Written by Anachron on 2023-06-30

Read the article or go back.

  1. Update to my earlier suggestion
  2. Why companies do it
  3. What can we do
  4. More suggestions for a safer browsing
  5. Afterwords
  6. Comments

# Update to my earlier suggestion

The web is broken. Seriously.

I’ve blogged about HTML fingerprinting already, so some readers may be aware of the issue with tracking via the HTML canvas element.

For a few weeks now I seem to have more and more issues with todays websites. In fact, I am getting “Permission Denied” on more and more websites lately.

Believing it could be on my end, I checked whether my IP is blacklisted, the VPN is faulty or alike. But no, it turns out that some websites nowadays block visitors with disabled fingerprinting.

# Why companies do it

I get it, the internet is full of malicious actors trying to break your systems and stealing your precious data that you fought so hard to unrightfully receive and keep just to sell it to third party making money out of it.

However, I don’t think it’s fair to put the burden on privacy aware people. Or even more importantly: I believe that disabled people should not be punished for this!

# What can we do

I am not sure what we can do. Companies will try to find reasons to block privacy settings by blaming it on malicious actors.
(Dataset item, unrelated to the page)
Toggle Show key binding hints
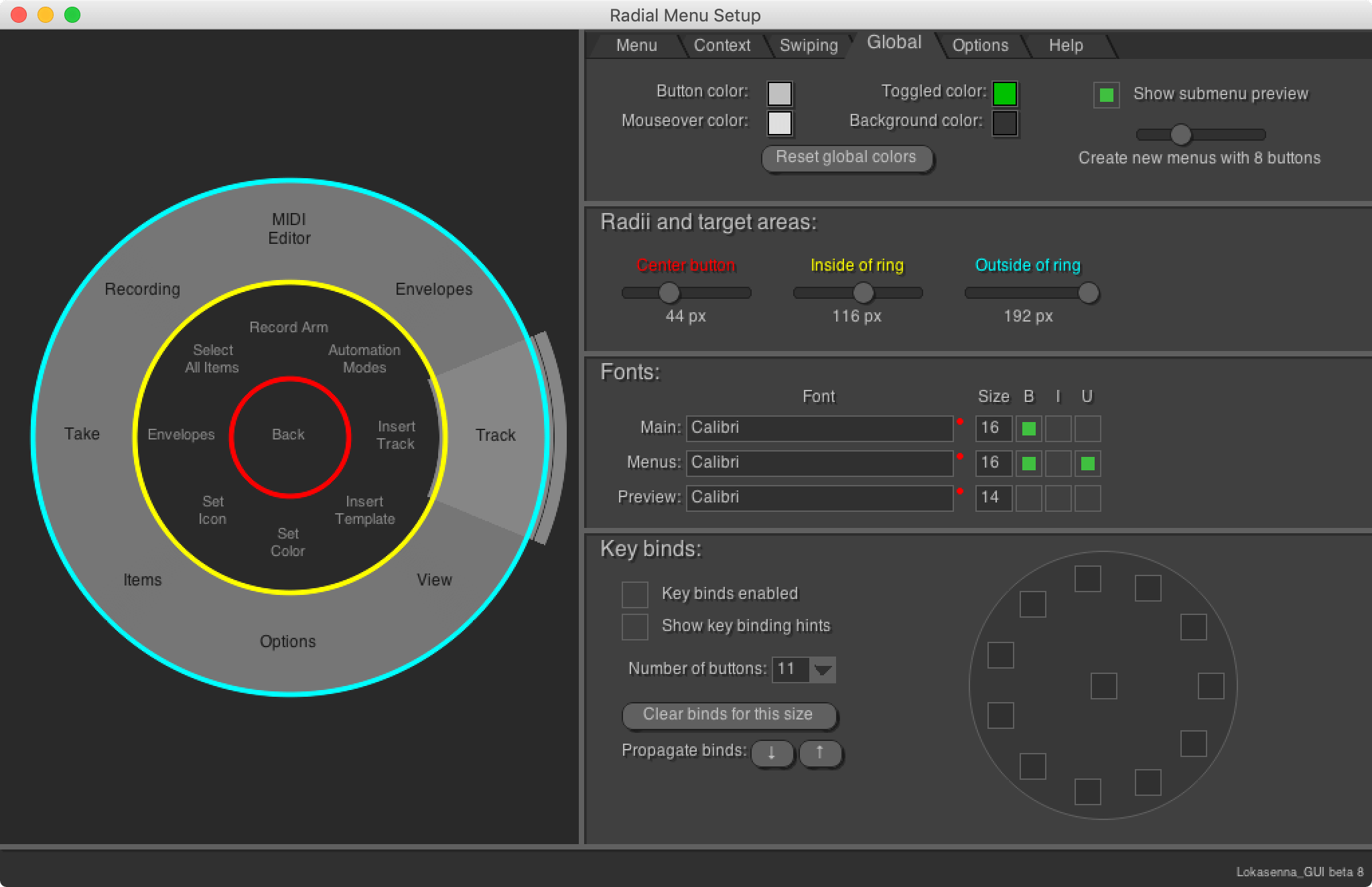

This is not new. I see more and more services and companies asking for more and more personal data and access to more of my life all in the false claim for security.

It is not YOU, dear company, which needs protection. It’s me, the end user, being an actual human. I don’t buy any of these “You need a thumb scan, iris scan, voice activation” etc. safety claims. None of these are failproof.

And this is my point: Our privacy is invaded with false claims of security, but the offenders never step back. It only becomes worse.

# More suggestions for a safer browsing

If you don’t have it already, block ads and malicious domains via DNS.

Here are some suggestions:

# Afterwords

I think it’s getting clear now that if we care about our privacy (and the privacy of our children and loved ones!) we have to act now. We have to get rid of those invading it and embrace those who support it.

This is why I don’t have twitter or meta, deleted my reddit account and only made a anonym mastodon account.

Currently it’s harvesting time for companies. In around 10-20 years time there will be a new type of issues arising from the data currently harvested from your life.

What will you say to your child when it applies to the job in 10-20 years time but doesn’t get it because the company has a record of it being drunk and another one with similiar skills does not?

What will you say when your special other does not receive a heart transplant because there is a one time drug abuse story that made her regret it but removes her from the list of possible recipiants?

You see, my dear reader, these issues can only be prevented now.